On this application, a benefit certificate was issued by appellant, forwarded to the local camp and delivered to him when he was initiated. The certificate, among other conditions,contained the following:

“If he (meaning Hicks) shall die within three years after becoming a member of this society as a result of any means or act which, had such means or act been used or done by him while in possession of his natural faculties, unimpaired, would be deemed self-destruction * * * or if his said application for membership, or any part of it, shall be found in any respect untrue, then this certificate shall be null and void and of no effect, and all moneys which have been paid and all rights and benefits which may have accrued, on account of this certificate, shall be absolutely forfeited and this certificate become null and void.”
“No action can or shall be maintained on this certificate until after the proofs of death and claimant’s right to benefit, as provided for in by-laws for this society, have been filed with the head clerk and passed upon by the board of directors, nor unless brought within one year from the date of such action by said board.”

The certificate was issued on the 21st day of September, 1897. On January 6, 1899, Hicks committed suicide by hanging himself. Prior to the time that Hicks made his application for membership his father, Ebenezer Hicks, had been insane and confined in the state insane asylum at Jacksonville, being sent there in March, 1886, and dying two years later. Soon after the death of Franklin P. Hicks, C. N. Wilson, the consul, and IT. J. Jacobs, the clerk of the local camp at Blandsville, took a set of death-proof blanks to the widow of deceased and assisted in making up death proofs, which were forwarded to the headquarters of the society at Hock Island. When the board of directors acted upon the proofs they rejected the claim, and, on the 21st of June, 1895, notified appellee, through the camp clerk at Blandsville, of such action. The claim was rejected upon the grounds that the deceased made false statements in his application and that he came to his death by his own hand.

Appellees, who are children of deceased and the beneficiaries in the certificate, after notice of the rejection of the claim, began this suit in the Circuit Court of McDonough County for the purpose of recovering the $2,000 mentioned in the certificate. Appellant, to the declaration pleaded, first, the general issue; second, that, the contract sued on consisted of an application for membership and a benefit certificate, and set forth therein various provisions contained therein, among which was that part of the application in which the deceased member stated that none of his near relatives had ever been insane, alleging that that statement was false, and because of which the benefit certificate was null and void, and third, that the deceased member came to his death by his own hand, thereby making the benefit certificate sued on null and void.
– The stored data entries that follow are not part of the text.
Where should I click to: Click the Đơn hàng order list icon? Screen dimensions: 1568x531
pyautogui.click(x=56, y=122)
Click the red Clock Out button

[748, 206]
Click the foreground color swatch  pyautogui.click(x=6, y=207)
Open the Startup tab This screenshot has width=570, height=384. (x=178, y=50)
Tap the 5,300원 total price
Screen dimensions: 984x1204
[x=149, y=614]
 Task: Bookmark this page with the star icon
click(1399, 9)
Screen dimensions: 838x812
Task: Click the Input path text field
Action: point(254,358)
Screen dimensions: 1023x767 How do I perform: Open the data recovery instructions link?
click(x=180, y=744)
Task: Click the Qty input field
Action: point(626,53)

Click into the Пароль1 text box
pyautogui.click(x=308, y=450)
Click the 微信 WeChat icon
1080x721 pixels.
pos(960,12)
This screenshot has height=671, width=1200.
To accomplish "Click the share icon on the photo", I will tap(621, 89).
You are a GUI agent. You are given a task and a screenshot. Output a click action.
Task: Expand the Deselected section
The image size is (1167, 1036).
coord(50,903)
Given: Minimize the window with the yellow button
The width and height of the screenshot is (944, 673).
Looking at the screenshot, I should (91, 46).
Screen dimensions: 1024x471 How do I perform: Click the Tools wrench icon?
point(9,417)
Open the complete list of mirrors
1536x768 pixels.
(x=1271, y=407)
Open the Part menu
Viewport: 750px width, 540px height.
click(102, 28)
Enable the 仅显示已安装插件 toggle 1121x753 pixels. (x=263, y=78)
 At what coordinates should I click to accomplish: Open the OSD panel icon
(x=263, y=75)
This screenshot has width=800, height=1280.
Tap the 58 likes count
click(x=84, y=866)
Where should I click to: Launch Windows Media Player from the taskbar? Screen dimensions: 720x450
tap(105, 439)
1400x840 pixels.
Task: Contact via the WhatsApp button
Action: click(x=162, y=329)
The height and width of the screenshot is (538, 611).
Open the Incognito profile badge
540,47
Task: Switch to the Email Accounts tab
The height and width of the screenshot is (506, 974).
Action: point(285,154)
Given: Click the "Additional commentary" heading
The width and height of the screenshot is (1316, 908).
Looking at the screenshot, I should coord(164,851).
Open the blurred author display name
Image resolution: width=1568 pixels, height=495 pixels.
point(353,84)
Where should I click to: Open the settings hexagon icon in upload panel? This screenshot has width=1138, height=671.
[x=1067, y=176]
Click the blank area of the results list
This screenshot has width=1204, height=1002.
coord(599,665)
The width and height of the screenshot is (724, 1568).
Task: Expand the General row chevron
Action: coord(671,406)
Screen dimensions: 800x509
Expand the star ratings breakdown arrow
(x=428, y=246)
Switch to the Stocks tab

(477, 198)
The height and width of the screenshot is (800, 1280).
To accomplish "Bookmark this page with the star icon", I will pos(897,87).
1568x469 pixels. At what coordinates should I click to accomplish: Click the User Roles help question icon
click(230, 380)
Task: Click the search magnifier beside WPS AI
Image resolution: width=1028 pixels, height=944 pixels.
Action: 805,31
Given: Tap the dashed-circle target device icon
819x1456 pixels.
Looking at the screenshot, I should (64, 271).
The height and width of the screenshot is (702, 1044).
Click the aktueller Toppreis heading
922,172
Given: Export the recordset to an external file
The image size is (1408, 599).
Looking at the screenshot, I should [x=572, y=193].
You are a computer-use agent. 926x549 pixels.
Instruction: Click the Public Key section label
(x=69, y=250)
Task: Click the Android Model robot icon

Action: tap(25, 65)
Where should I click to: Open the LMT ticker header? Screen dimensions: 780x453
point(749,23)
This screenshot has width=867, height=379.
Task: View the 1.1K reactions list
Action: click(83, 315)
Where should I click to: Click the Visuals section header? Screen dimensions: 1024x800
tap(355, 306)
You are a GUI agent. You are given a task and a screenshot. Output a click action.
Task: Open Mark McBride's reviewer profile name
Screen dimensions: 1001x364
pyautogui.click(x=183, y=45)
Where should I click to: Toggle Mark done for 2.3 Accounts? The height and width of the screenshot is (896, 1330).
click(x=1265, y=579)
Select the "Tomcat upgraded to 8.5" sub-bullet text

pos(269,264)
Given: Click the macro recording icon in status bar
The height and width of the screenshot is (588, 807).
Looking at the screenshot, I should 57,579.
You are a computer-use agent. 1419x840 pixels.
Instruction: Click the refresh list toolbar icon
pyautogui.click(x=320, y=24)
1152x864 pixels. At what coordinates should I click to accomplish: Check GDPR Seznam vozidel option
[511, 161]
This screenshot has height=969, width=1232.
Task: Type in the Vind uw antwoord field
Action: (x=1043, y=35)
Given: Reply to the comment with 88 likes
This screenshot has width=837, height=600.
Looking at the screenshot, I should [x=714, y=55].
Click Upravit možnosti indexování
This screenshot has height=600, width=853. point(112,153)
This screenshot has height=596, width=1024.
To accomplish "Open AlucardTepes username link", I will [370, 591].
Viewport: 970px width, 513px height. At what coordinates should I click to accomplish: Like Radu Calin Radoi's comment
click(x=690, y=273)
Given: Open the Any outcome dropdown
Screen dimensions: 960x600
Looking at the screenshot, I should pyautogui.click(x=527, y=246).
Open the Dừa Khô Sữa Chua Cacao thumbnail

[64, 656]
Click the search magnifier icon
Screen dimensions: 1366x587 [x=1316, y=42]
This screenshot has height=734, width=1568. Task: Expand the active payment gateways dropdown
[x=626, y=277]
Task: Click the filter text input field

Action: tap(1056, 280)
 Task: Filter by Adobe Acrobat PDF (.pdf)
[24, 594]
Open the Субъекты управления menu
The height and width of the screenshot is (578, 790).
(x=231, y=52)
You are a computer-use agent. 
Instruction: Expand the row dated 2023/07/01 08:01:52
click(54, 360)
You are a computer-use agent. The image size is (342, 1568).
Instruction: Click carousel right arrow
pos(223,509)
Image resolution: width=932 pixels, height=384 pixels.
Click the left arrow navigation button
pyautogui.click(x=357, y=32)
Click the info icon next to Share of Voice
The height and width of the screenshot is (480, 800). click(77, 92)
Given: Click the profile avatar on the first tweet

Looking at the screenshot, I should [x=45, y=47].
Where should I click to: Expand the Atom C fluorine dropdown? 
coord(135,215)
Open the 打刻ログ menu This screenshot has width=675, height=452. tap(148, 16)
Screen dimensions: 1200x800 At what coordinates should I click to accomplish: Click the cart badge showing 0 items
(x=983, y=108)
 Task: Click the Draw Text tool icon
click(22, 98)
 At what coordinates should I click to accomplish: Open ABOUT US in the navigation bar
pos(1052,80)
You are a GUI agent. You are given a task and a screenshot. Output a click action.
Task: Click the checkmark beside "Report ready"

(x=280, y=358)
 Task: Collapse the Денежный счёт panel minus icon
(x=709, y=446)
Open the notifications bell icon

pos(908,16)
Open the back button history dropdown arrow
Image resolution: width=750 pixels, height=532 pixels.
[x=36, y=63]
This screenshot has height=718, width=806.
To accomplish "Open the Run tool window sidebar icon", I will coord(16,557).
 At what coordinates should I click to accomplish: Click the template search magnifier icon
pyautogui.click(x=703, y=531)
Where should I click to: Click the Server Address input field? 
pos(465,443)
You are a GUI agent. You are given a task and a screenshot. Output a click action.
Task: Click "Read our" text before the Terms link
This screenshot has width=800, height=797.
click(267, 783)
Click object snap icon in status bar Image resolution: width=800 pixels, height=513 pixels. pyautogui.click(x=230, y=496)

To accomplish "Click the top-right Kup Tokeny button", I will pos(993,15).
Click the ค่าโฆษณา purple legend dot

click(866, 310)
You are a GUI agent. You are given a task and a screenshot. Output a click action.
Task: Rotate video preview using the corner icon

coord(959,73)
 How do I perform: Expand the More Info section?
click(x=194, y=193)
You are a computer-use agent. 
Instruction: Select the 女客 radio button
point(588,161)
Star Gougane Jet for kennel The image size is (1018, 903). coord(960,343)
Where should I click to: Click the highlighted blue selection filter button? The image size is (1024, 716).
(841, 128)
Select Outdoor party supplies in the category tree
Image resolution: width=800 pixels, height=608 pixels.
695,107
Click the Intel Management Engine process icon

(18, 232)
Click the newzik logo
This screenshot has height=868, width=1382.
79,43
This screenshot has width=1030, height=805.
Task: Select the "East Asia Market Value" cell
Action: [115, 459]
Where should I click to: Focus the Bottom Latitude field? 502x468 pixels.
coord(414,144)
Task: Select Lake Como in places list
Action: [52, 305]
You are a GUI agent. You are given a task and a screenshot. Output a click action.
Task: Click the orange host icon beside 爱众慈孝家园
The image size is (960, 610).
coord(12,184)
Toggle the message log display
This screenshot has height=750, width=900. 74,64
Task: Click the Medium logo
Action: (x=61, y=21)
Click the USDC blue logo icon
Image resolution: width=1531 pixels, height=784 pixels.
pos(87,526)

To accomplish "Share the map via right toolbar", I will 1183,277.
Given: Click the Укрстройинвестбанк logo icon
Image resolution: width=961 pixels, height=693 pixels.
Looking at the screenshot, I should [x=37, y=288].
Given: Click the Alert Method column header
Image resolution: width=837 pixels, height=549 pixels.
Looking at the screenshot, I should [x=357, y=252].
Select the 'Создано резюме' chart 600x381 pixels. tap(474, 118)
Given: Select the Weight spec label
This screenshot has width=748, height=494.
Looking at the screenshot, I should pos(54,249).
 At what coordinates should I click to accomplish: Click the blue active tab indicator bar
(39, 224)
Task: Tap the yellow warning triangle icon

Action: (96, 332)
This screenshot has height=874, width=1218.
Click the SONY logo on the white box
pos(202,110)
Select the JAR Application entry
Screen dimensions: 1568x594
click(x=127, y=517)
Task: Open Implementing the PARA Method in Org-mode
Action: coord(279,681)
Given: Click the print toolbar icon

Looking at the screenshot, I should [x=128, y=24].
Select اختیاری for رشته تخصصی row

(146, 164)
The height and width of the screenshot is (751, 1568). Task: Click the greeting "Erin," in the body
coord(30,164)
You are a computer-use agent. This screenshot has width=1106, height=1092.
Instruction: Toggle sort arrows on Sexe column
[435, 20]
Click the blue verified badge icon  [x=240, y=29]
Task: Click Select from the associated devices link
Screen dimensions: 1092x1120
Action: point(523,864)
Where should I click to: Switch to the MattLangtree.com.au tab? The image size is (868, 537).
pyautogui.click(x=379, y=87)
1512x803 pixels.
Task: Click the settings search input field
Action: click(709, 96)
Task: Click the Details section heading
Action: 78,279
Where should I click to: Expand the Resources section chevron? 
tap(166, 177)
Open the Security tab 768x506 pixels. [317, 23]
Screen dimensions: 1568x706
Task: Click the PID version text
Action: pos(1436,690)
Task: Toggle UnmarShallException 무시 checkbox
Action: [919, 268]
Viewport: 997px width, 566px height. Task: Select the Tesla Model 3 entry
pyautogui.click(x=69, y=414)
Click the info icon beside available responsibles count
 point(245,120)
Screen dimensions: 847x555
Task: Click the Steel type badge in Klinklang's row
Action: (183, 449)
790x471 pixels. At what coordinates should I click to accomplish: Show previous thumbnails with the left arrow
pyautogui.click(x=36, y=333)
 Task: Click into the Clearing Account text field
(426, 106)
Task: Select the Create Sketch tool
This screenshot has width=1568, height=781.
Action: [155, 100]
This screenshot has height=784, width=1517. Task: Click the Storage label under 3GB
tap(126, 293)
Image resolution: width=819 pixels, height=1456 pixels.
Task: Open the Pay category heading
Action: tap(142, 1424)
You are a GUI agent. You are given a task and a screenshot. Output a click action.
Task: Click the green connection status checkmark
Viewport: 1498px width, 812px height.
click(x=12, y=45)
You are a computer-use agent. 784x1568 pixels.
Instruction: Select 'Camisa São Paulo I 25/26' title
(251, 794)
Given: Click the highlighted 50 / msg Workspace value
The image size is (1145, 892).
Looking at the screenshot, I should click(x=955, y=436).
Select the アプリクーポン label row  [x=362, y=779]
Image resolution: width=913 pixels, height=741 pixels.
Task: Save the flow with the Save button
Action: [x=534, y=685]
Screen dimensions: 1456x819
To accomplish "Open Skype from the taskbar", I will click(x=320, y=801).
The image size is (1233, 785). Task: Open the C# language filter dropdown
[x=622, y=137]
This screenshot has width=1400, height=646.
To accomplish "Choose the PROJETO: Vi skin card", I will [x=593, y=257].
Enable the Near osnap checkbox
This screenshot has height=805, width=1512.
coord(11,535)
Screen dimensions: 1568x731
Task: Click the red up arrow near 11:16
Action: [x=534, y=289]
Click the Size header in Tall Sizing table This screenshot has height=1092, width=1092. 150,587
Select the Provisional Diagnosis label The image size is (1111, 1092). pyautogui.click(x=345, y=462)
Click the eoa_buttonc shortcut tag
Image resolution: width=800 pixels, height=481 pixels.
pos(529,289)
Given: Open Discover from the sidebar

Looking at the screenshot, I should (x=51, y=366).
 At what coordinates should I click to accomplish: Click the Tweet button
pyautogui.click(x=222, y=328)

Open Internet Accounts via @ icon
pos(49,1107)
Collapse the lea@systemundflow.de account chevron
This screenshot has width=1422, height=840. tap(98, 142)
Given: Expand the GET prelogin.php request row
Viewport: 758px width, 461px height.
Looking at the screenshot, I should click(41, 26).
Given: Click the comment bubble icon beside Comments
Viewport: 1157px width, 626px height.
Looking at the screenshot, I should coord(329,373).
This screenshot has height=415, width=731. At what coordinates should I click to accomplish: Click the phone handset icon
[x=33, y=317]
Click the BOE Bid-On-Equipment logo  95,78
The suicide defense was presented in three different pleas. Appellees took issue upon the first plea and filed nineteen replications to all the others.

The court sustained demurrers to the tenth, twelfth, thirteenth, fourteenth, fifteenth, sixteenth and seventeenth, and overruled the same as to all the others. The first replication alleged that appellant had knowledge that the father of the applicant was insane at the time it received the application and issued to him its benefit certificate, and it rejoined denying such knowledge. The second replication denied the execution of the, application for membership and appellant joined issue on it. The third replication denied the insanity of the father of the applicant prior to the time it is alleged the application was made and appellant joined issue. The fourth replication alleged that the answers in the application were written by the camp" physician with knowledge of the fact concerning the insanity of deceased’s father being false, and appellant rejoined denying the knowledge of the physician. The fifth replication alleged that "Wilson, as consul, knew of the false answers made in the application and that the father was insane. Appellant rejoined that Wilson had no knowledge that the false answers were made. The sixth replication alleged that the physician knew when the application was made that the father of the applicant had been insane and appellant rejoined denying that the physician was its agent or had knowledge of its insanity. The seventh replication alleged that appellant called for death proofs, having knowledge that the father of the applicant had been insane prior to the time the application was made, and appellant rejoined by denying such knowledge, and also setting forth in another rejoinder certain sections of the by-laws of the society, justifying thereunder all that had been done in reference to death proofs. The eighth replication alleged that appellant had knowledge that the father of the applicant had been insane prior to the time the application was made, and that an application was made and a benefit certificate delivered with full knowledge of his insanity, and appellant rejoined denying such knowledge.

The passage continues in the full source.